Levando em consideração o fato de que vivemos um período em que a ‘máquina fiscal’ é o motor que deverá retirar as nações desta nova crise, os gastos públicos serão essenciais para que a economia brasileira volte a prosperar. Somente assim o consumo e o investimento privado poderão ressurgir e fazer girar a roda da economia brasileira. Mas como vamos financiar isso? Mais impostos serão algo temerário dado ao atual nível da nossa carga tributária. Um fator, que já é claro, são as reformas estruturais na administração pública e as privatizações que precisam avançar para dinamizar o investimento estrangeiro; contudo, reafirmo que sem o investimento público nada disso se tornará realidade. Essa é uma estratégia vista em todos os países afetados pela Covid-19.

Porém, como financiar a retomada? Esse é o argumento fundamental em que quero avançar neste artigo e debater sobre a possibilidade de utilizarmos novos instrumentos, ainda que ortodoxos e não usuais no Brasil, que podem ser adotados por nossas autoridades como possíveis estratégias para financiar nossa saída da crise e ao mesmo tempo diminuir o peso do Estado nos setores econômicos.

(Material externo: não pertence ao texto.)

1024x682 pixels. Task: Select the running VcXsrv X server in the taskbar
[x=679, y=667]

Um título conhecido como CoCo, ou  Contingent Convertible Bond, também é conhecido como nota de capital aprimorada e é um instrumento de renda fixa que é convertível em algum patrimônio líquido se ocorrer um evento pré-especificado. O conceito de CoCo foi particularmente discutido no contexto de gerenciamento de crises no setor bancário mas também vem surgindo como uma maneira alternativa de manter a solvência no setor de seguros.

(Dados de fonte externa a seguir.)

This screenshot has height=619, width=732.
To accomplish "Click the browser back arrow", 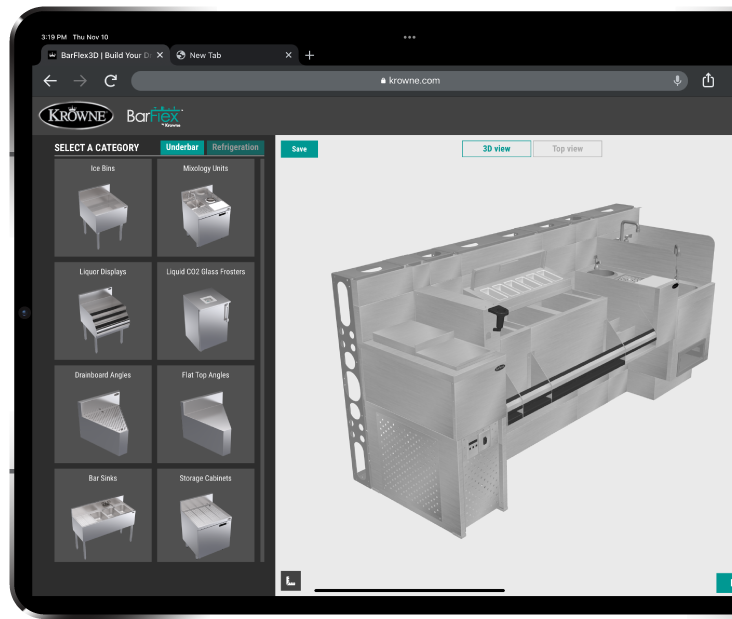I will pos(50,81).
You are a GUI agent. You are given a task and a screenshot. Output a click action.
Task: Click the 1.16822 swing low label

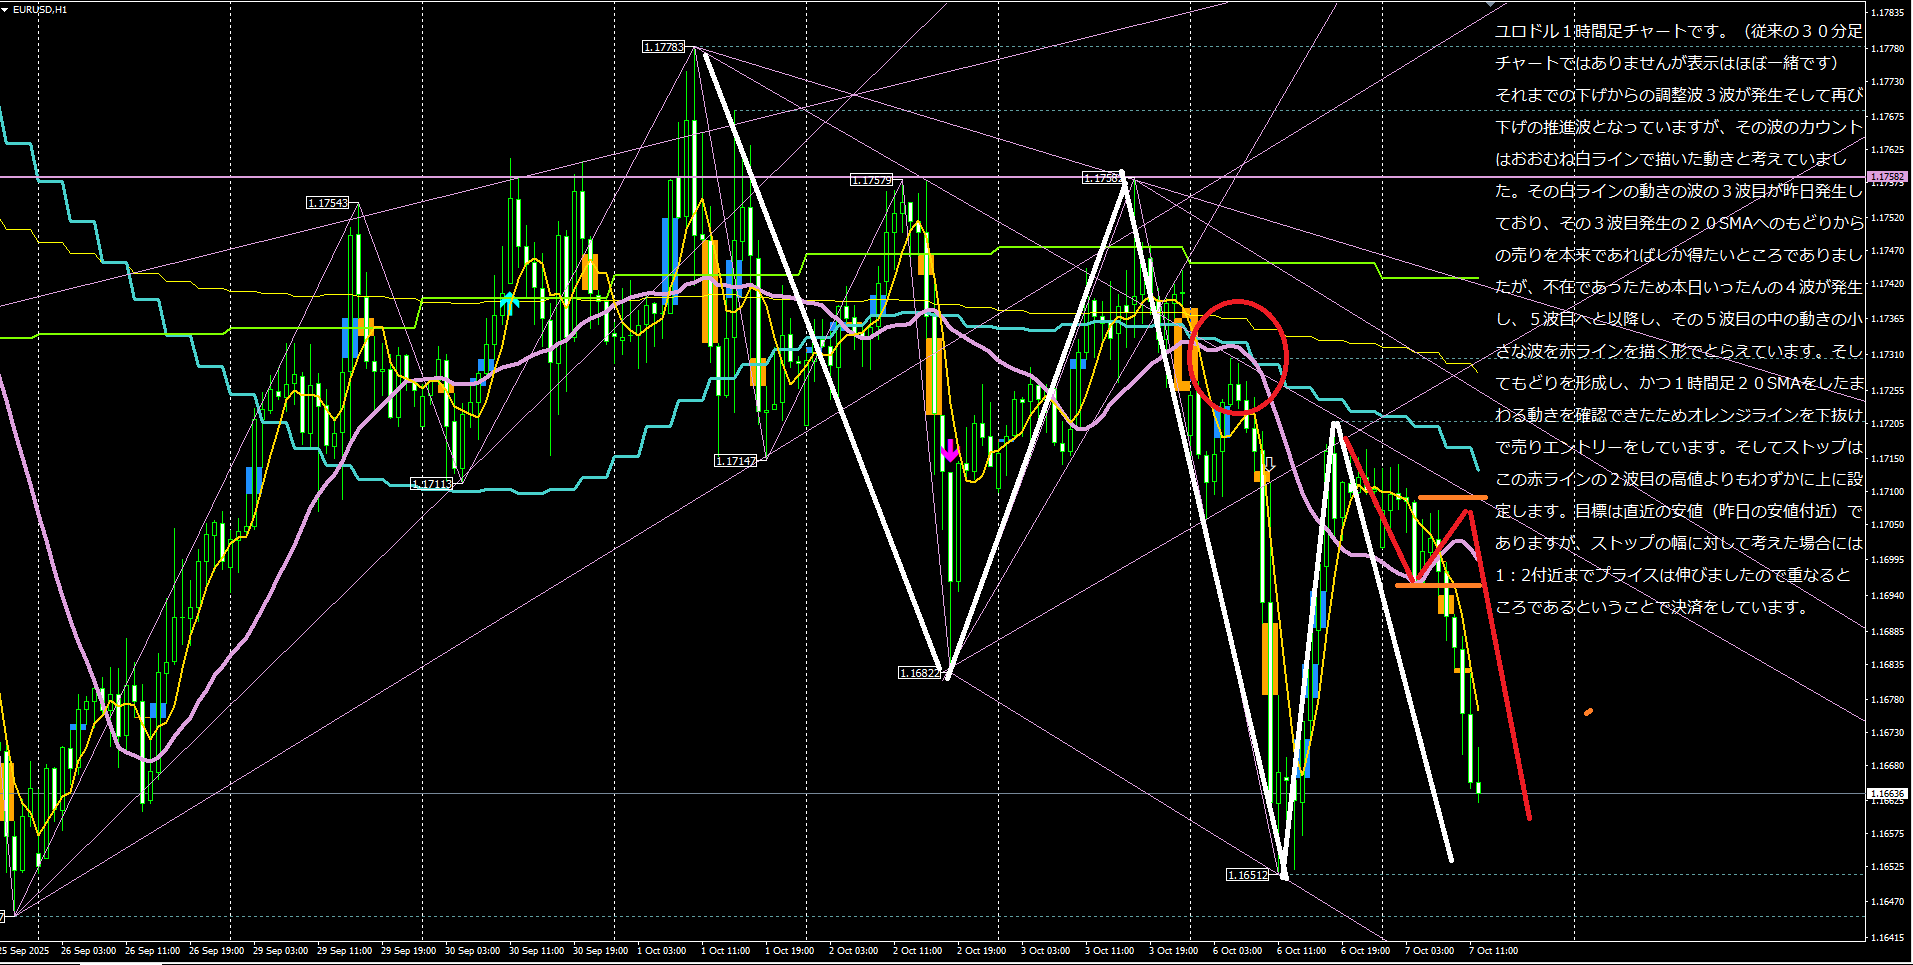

Neste contexto, o Brasil poderia inovar em uma nova modalidade de dívida conversível, o que gostaria de chamar de Títulos Conversíveis de Mercado. O modelo se baseia em três premissas básicas, sendo a primeira a necessidade de financiar a retomada da economia brasileira por meio do investimento público; a segunda na necessidade de retirar o Estado como acionista parcial ou majoritário em diversas empresas e, por último, na possibilidade de aliviar a razão da dívida/PIB em momentos de dificuldades, o que tornaria desnecessário o aumento da taxa básica de juros por razões relacionadas à atração de capitais.

A idéia não é reinventar a roda, mas sim adaptar-se a uma situação voltada para o financiamento público. Imagine a possibilidade de que possamos emitir um título CoCo-BB, em que o título público possa ser convertido em ações do Banco do Brasil caso a razão total da dívida brasileira ultrapasse os 99% do PIB. Ao invés de privatizar a Caixa Econômica Federal, a União poderia emitir títulos CoCo-Caixa, atrelando até 49% de todo o capital social da Caixa como garantia conversível da dívida brasileira. O mesmo poderia ser feito com várias de nossas empresas estatais.

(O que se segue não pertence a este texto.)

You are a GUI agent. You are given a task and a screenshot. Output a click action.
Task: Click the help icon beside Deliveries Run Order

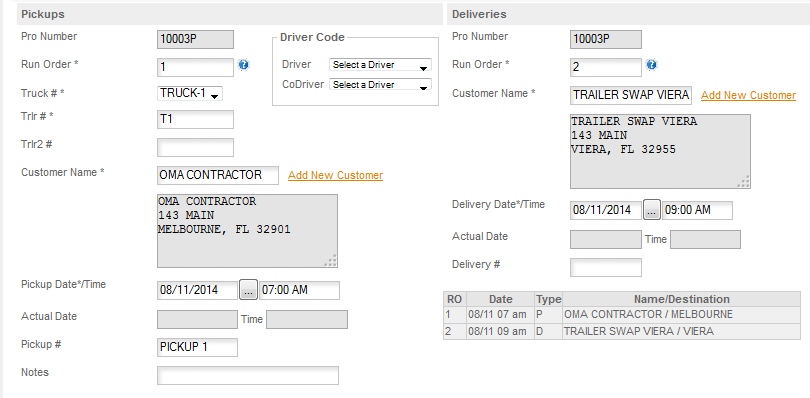pos(651,65)

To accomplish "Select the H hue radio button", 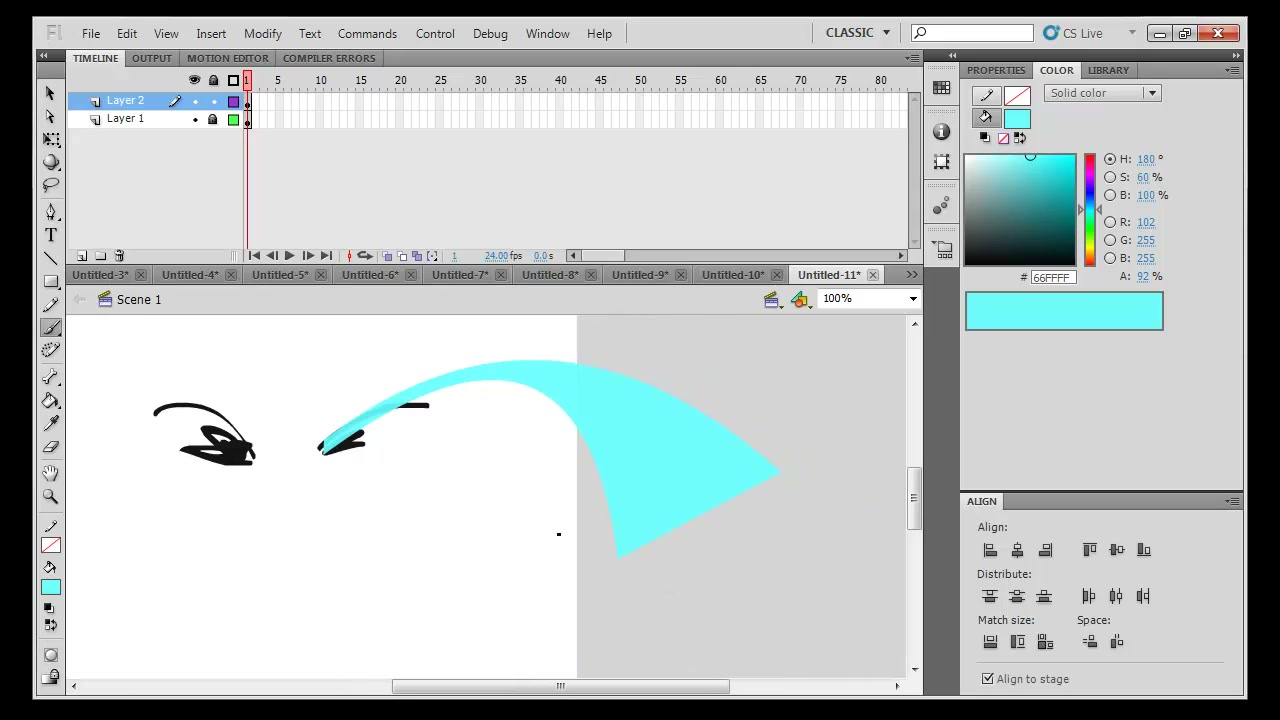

Neste contexto, a garantia de conversibilidade dos títulos da dívida brasileira em ações de estatais lucrativas geraria três importantes efeitos para a economia nacional. O primeiro é que os títulos sofreriam uma menor pressão dos investidores por juros mais altos, tendo em vista a garantia das ações. Em um segundo momento, o Estado estaria realizando um processo de privatização gradual mesmo que não perdesse o controle sobre ativos estratégicos; traria para dentro das estatais uma maior compliance e governança corporativa ao conquistar investidores privados. Por último, e muito importante, existe a possibilidade de o Estado definir as regras de conversibilidade como uma válvula de escape para a razão dívida/PIB. Imaginem um cenário parecido com o que temos hoje, em que a economia desaba e os gastos disparam; se houvesse um crescimento hipotético de 95% da razão dívida/PIB para 115%, esses títulos poderiam imediatamente ‘cortar’ esse crescimento ao serem convertidos e assim fazerem retroagir a razão para abaixo dos 100%, ajudando a manter o controle das contas públicas e os níveis de ratings internacionais.

Esse é apenas um dos modelos de financiamento internacional que pode ser adaptado à realidade brasileira para que possamos resolver conjuntamente problemas que há décadas não conseguimos solucionar, como diminuir o tamanho do Estado em diversos setores da economia bem como aumentar nosso nível de investimento público.